WHAT IS BEING ASKED
Your task is to transcribe all of the records exactly and leave out the pictures.

SUPPLIED MATERIAL
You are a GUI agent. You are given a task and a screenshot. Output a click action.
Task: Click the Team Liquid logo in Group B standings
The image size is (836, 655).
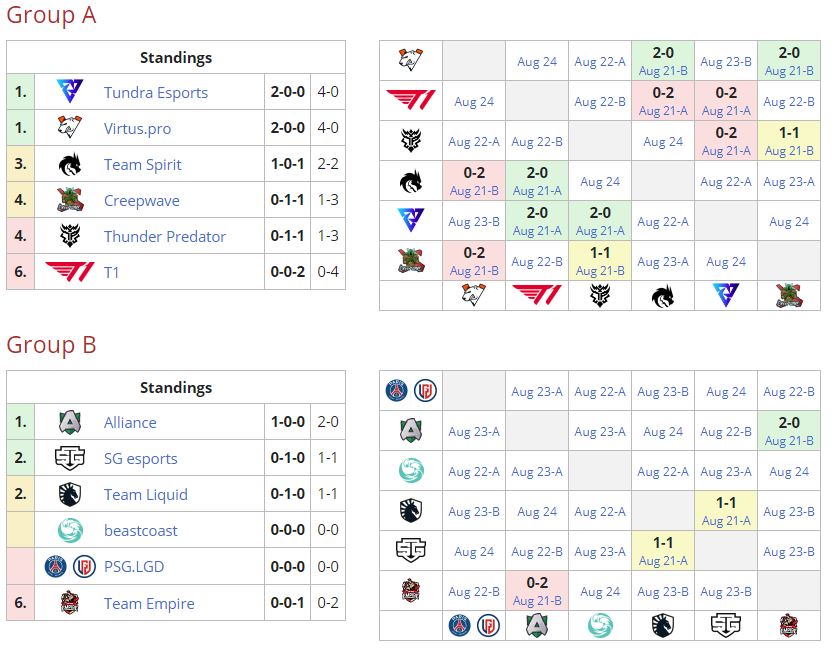tap(70, 494)
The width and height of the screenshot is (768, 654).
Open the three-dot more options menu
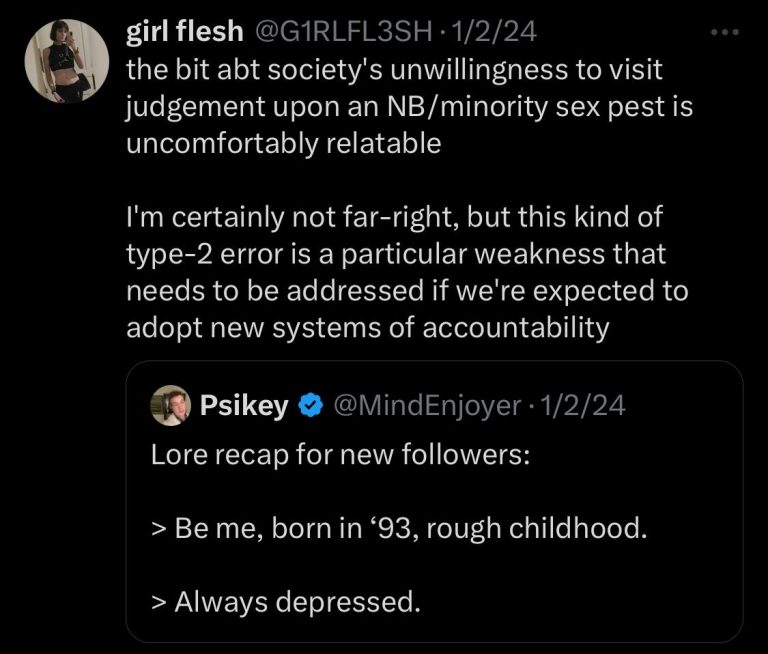click(x=722, y=32)
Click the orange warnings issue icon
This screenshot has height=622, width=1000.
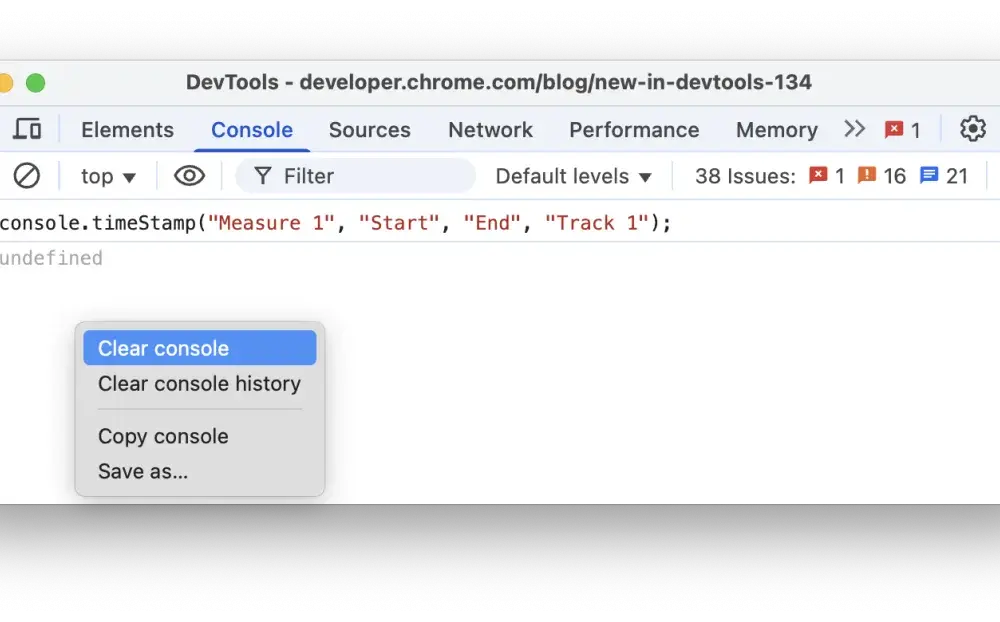(x=866, y=175)
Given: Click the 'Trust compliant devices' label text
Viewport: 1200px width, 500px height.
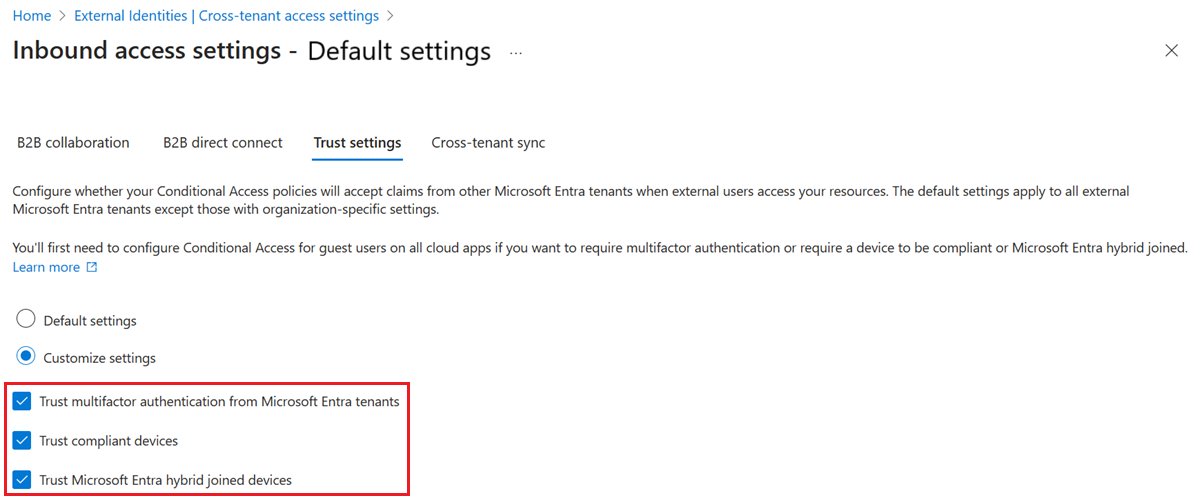Looking at the screenshot, I should 109,441.
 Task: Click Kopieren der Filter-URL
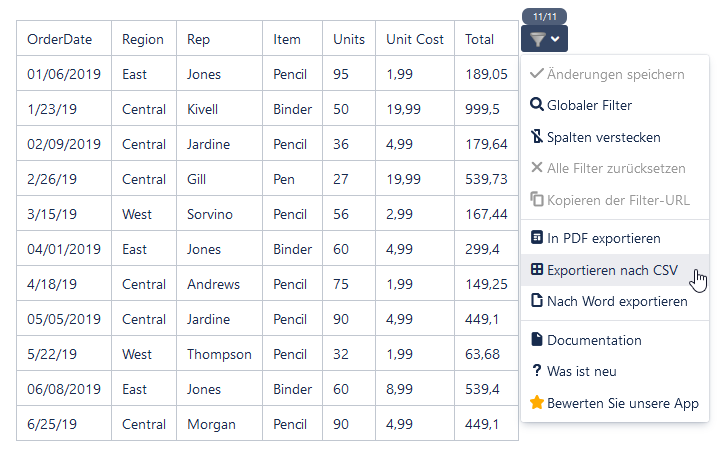615,200
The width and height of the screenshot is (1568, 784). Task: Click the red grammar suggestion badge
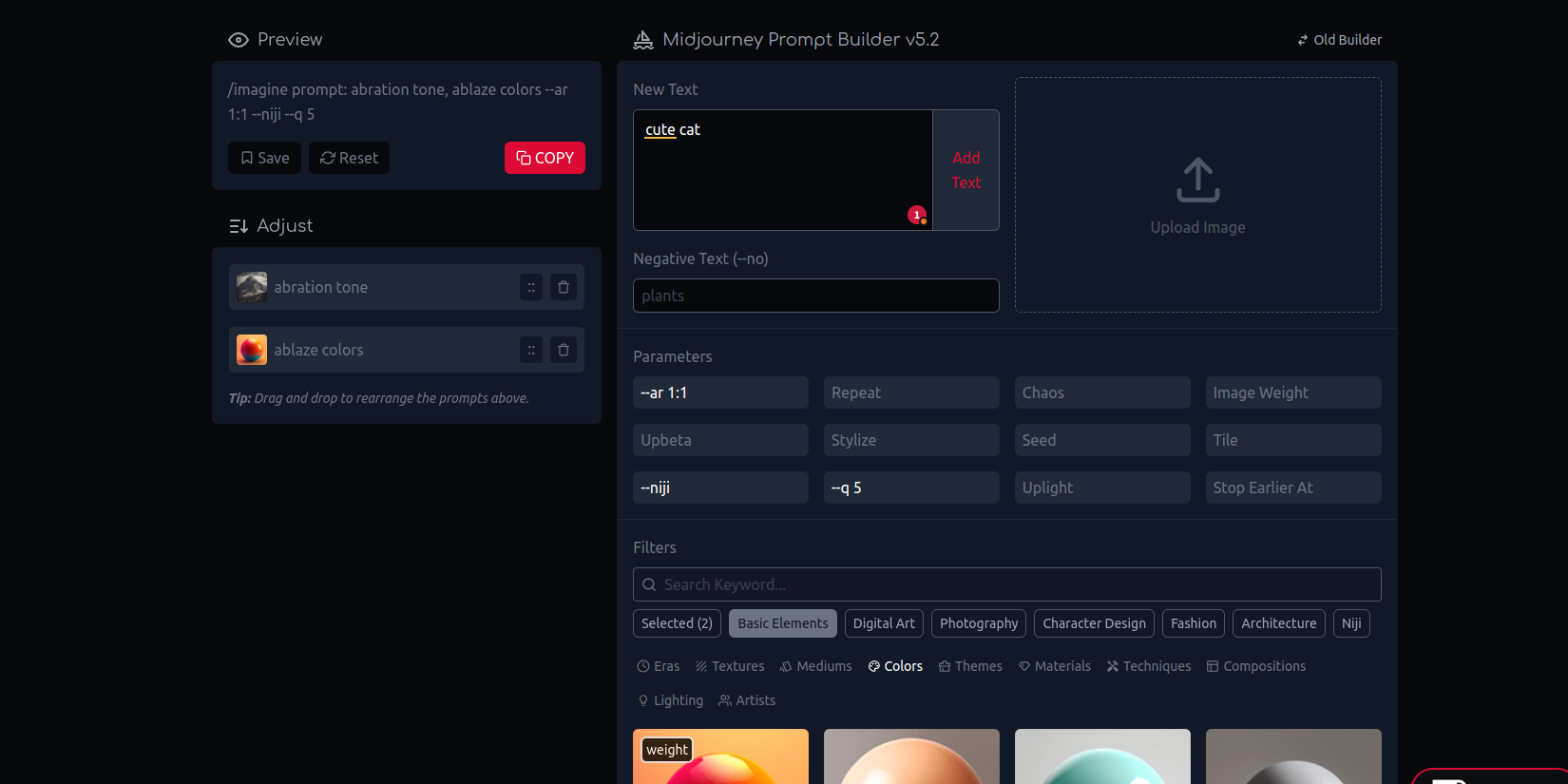[917, 216]
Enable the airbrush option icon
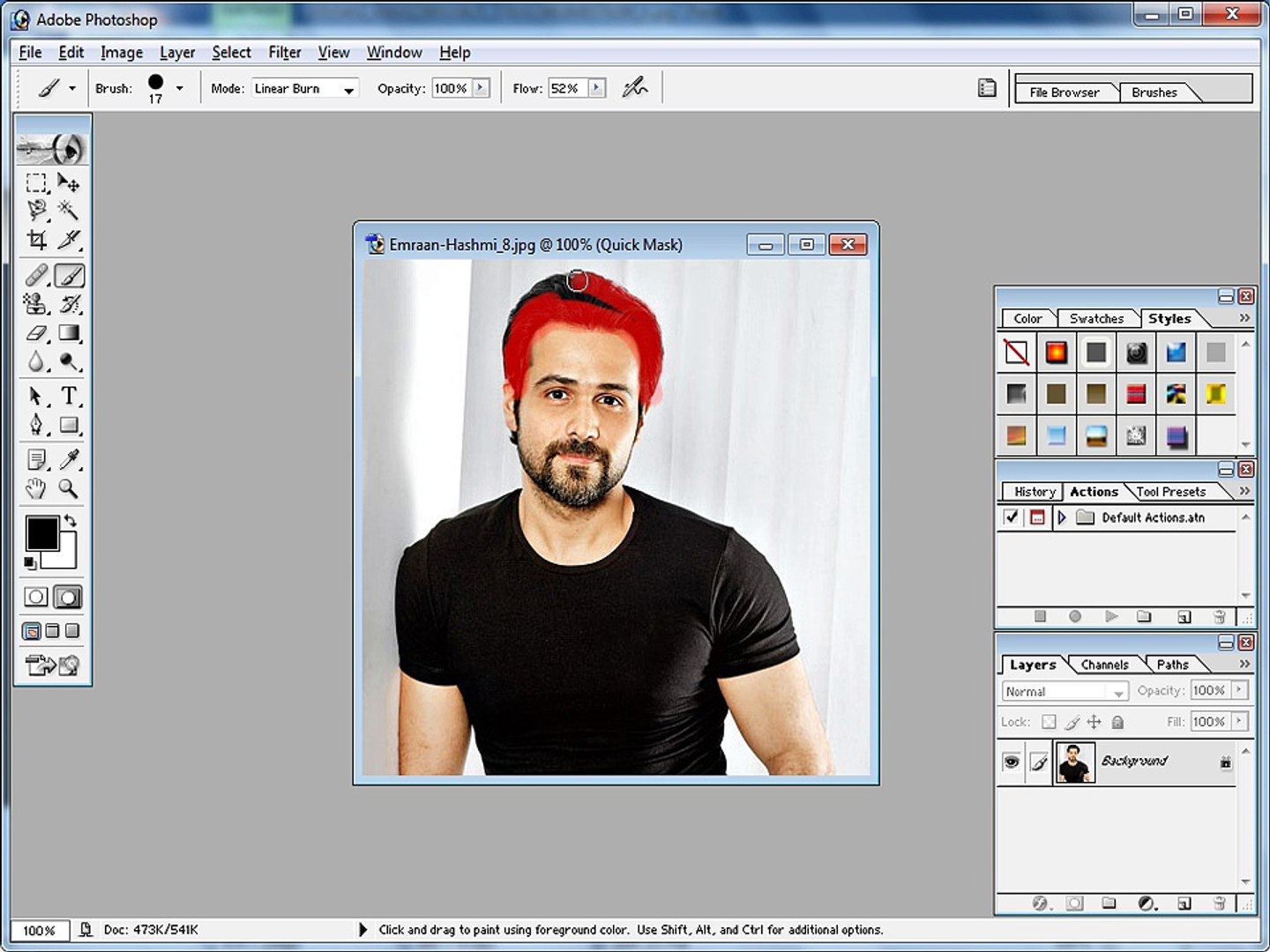Screen dimensions: 1270x952 [x=635, y=87]
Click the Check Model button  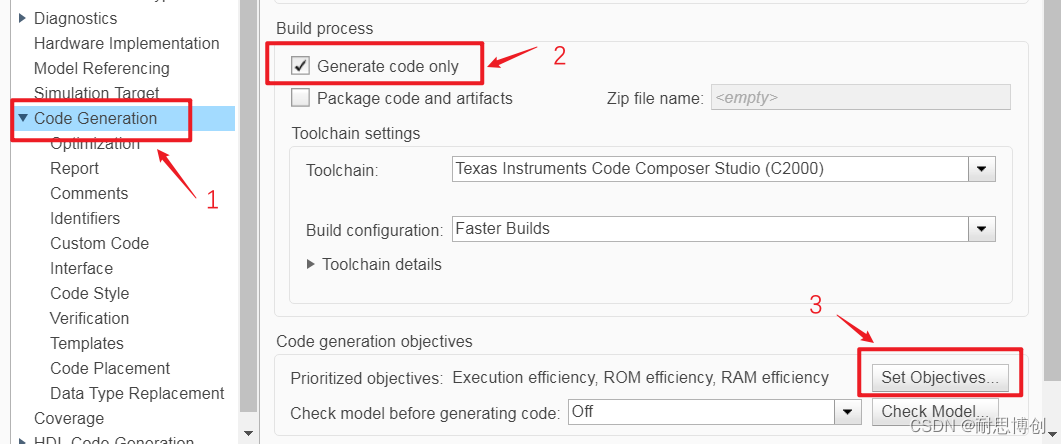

EXERCISE RESULT
You are a GUI agent. You are given a task and a screenshot. Output a click action.
Task: Click the Team Liquid logo in Group B standings
The image size is (836, 655).
tap(70, 494)
The width and height of the screenshot is (768, 654).
Open the three-dot more options menu
click(x=722, y=32)
Click the orange warnings issue icon
This screenshot has height=622, width=1000.
(x=866, y=175)
Given: Click the 'Trust compliant devices' label text
Viewport: 1200px width, 500px height.
Looking at the screenshot, I should 109,441.
 Task: Click Kopieren der Filter-URL
615,200
The width and height of the screenshot is (1568, 784). Task: Click the red grammar suggestion badge
[917, 216]
Enable the airbrush option icon
Screen dimensions: 1270x952 [x=635, y=87]
Click the Check Model button  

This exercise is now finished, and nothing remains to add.